Amazon’s position was that current lending models don’t “fairly balance the interests of authors and library patrons.” The company announced negotiations with the DPLA in 2020 and reached an agreement in 2021, according to The Washington Post. Yet this still left libraries in a difficult position as more content moved behind digital walls, some content accessible through DPLA, some through standard platforms via KDP, and some not accessible at all.
Libraries already pay publishers more than individual consumers do for e-books, often $40 to $60 per title and sometimes over $100 for popular audiobooks. And unlike physical books that can circulate forever, digital copies often come with built-in expiration dates. Libraries have adapted to these terms but Amazon has offered only fragmented solutions.
The challenge stems from Amazon’s position across multiple parts of the book industry. The company operates the largest online bookstore, manufactures the dominant e-reader, and increasingly publishes the content itself. This vertical integration means Amazon faces different pressures than traditional publishers who depend more heavily on maintaining relationships with various distribution channels.
There may be legitimate business reasons for Amazon’s approach. Digital lending does work differently than physical lending. When someone borrows a physical book, it’s unavailable to others until returned. Digital copies can theoretically be shared infinitely without degradation. Publishers across the industry have struggled with how to price and structure digital lending in ways that sustain authors, while still serving library patrons.
One of the first public libraries in this country was founded on the understanding that knowledge should not be reserved for those who could afford personal collections. The public library remains one of the few institutions where what you can access has nothing to do with your income.
Amazon is diverting from this ideal by creating a separate ecosystem for much of its published content. Every book published under its imprints becomes a book the library cannot lend. In 2020, six of Amazon’s top ten e-books were published by Amazon itself. The company markets its own titles heavily to Kindle users, creating what one analyst calls a distinct literary universe from the public one accessible through libraries.
The Authors Guild says writers generally want their books in libraries. Some authors whose work is published exclusively through Amazon’s audiobook division don’t even know their content is unavailable to library patrons. When authors make the switch to Amazon, it’s unclear whether anyone discusses what this will mean for library access.
The question is not solely about pricing but instead, it is about what model of information access we want for the future: where knowledge flows through public institutions available to all, or one where access increasingly depends on individual subscriptions and purchasing power.
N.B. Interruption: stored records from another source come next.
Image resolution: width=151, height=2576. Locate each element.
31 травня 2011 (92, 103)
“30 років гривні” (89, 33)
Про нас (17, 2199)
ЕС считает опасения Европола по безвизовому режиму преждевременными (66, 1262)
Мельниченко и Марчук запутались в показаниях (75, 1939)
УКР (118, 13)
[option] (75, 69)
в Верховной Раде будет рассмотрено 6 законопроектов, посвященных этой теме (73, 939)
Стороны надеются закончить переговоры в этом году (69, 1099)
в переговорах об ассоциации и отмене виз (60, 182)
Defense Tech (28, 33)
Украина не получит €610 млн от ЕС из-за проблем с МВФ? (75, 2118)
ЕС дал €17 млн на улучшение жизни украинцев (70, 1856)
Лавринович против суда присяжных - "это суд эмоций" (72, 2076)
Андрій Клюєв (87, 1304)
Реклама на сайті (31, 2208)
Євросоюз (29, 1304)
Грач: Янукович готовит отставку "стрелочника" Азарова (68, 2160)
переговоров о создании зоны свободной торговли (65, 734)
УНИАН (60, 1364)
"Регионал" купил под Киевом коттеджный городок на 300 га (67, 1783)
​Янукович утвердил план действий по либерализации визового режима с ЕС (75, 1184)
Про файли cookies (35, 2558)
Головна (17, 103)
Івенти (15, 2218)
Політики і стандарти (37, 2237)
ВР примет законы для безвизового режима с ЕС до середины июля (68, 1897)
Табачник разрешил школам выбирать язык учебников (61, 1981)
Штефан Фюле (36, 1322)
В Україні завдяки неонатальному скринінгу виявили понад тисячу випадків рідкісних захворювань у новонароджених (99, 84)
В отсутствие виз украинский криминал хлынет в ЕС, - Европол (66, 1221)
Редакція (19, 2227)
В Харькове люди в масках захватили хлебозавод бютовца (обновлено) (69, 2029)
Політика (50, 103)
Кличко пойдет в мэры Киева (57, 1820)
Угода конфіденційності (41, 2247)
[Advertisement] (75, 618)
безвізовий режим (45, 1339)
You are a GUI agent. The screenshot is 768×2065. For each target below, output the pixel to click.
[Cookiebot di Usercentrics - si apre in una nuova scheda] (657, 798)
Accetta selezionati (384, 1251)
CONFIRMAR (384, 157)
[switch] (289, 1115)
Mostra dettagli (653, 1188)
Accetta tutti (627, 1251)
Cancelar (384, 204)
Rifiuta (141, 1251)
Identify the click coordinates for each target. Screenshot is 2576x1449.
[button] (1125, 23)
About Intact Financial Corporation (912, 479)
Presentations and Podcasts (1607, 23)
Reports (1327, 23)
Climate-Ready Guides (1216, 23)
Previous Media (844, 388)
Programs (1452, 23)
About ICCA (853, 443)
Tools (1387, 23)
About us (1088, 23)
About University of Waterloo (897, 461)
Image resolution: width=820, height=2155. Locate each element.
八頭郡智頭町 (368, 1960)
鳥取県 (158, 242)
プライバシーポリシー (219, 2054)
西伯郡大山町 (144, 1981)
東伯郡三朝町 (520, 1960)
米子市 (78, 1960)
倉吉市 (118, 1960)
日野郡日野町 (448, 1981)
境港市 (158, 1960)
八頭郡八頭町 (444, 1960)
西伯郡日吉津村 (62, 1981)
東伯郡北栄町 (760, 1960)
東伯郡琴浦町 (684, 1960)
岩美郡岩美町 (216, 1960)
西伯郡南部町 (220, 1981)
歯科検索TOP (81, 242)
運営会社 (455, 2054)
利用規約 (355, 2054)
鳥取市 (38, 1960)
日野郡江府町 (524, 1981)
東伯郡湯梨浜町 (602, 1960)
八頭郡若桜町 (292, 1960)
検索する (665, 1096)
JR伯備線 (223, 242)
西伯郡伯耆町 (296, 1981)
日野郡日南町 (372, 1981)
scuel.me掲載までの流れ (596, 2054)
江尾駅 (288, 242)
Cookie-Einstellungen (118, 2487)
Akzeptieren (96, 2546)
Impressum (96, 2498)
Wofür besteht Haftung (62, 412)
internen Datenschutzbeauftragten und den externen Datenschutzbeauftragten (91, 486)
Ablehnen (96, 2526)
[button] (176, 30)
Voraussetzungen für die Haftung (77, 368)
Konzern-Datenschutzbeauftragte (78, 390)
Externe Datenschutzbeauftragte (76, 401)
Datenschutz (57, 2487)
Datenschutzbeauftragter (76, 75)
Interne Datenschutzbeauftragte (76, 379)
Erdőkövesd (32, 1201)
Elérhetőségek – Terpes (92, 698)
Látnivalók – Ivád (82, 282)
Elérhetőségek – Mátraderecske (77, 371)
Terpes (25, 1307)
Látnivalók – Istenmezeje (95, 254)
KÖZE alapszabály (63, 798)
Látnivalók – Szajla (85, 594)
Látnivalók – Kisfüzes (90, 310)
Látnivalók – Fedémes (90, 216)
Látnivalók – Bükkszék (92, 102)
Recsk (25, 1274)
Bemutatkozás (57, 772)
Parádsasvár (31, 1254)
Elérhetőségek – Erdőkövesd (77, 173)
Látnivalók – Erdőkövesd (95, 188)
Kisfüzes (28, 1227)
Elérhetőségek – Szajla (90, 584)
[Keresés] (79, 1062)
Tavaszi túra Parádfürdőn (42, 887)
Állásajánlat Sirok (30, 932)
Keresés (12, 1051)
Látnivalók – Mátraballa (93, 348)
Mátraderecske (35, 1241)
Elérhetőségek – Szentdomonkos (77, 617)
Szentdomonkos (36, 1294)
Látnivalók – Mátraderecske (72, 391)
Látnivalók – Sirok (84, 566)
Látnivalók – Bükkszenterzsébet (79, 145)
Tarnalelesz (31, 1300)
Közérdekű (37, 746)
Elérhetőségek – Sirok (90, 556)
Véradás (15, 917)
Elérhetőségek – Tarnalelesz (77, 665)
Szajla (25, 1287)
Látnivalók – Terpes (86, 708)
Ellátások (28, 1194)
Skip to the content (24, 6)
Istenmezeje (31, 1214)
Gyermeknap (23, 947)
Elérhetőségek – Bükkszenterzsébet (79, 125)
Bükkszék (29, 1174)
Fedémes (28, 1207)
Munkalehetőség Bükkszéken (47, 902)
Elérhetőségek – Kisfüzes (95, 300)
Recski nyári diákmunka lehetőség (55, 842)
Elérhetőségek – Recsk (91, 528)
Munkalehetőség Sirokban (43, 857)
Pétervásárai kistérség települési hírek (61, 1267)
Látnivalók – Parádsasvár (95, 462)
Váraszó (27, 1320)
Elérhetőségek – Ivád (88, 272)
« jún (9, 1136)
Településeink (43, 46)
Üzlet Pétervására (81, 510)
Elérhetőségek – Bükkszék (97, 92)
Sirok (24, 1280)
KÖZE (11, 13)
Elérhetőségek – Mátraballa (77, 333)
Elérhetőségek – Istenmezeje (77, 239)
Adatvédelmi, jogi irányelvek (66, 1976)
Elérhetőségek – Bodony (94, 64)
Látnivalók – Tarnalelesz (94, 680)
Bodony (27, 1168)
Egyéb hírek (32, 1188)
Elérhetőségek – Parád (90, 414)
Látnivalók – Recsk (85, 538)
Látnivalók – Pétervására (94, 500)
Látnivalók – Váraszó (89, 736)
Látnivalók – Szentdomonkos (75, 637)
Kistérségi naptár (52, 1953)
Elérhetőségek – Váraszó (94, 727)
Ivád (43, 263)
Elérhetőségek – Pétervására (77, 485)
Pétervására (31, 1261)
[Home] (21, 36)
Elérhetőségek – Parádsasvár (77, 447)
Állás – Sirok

Maryland’s House of Delegates voted unanimously for a bill requiring publishers to offer reasonable terms to libraries. New York and Rhode Island are considering similar legislation. These proposals suggest growing concern about the gap between digital publishing business models and the traditional mission of public libraries.
The tension is real. Publishers and authors deserve fair compensation. Amazon has built remarkable infrastructure that delivers books quickly and conveniently. Digital lending does pose different challenges than physical lending. Amazon has begun working with libraries, with the 2021 DPLA deal for Amazon Publishing titles and the 2024 KDP Select policy change proving collaboration is possible. The question is whether Amazon will go further: integrating with mainstream library platforms, making Audible Originals available, ensuring seamless rather than fragmented access.
When one company controls the store, the reading device, and increasingly the content itself, market forces alone may not resolve these tensions. As more reading moves digital and more authors publish with Amazon, the implications for public access grow starker.
The library card used to mean that your curiosity mattered more than your credit score. That learning didn’t stop at the edge of your wallet. That knowledge belonged to everyone.
Recent changes show we haven’t given up on that promise, but we’ve accepted a fragmented version of it. Self-published authors can now reach library patrons seamlessly. Amazon Publishing titles exist in libraries through a separate app. Audible Originals remain walled off.
Either we push for the seamless, universal access that libraries have always represented, or we accept a patchwork where access depends on which platform you’re willing to use. There’s no middle ground. The question is which future we’re willing to fight for.